To prevent getting ovarian cancer, the four women spanning three generations - Pat, Ellen, Diane, and Julie - opted for surgery to remove their ovaries and fallopian tubes. They clung close and helped each other through the procedures, physically and emotionally.
"We've always been close but now we've lived through this and shared something so important, it's made us even closer," Diane said. "We joke that this is what our mom and grandmother had to leave us - a damaged gene. They couldn't leave us a million dollars?"

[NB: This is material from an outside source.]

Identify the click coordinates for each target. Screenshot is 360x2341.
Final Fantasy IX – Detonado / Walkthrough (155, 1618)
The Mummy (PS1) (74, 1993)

In addition to the unwavering support they've given each other, all four women credit Dr. Sharyn Lewin with potentially saving their lives. Dr. Lewin, Holy Name Medical Center's medical director of gynecologic oncology who performed all four surgeries, allayed their fears prior to the procedures and made herself available to them days, nights, and weekends after they went home.
"Dr. Lewin is absolutely a doll," Pat said. "Besides being a good surgeon she assured me that everything was going to be all right and calmed me down. She made me feel like I was part of her family."
Diane, who suffered an adverse reaction to medication after the procedure and was sidelined for weeks longer than expected, said she's still glad she had the surgery.
"I worried I wouldn't be whole again, wouldn't feel like a complete woman," Diane said. "But now I'm so grateful and look at it like it saved our lives. Before the surgery, I felt like a ticking time bomb. Now I feel like a whole woman and I can say I'm cancer free."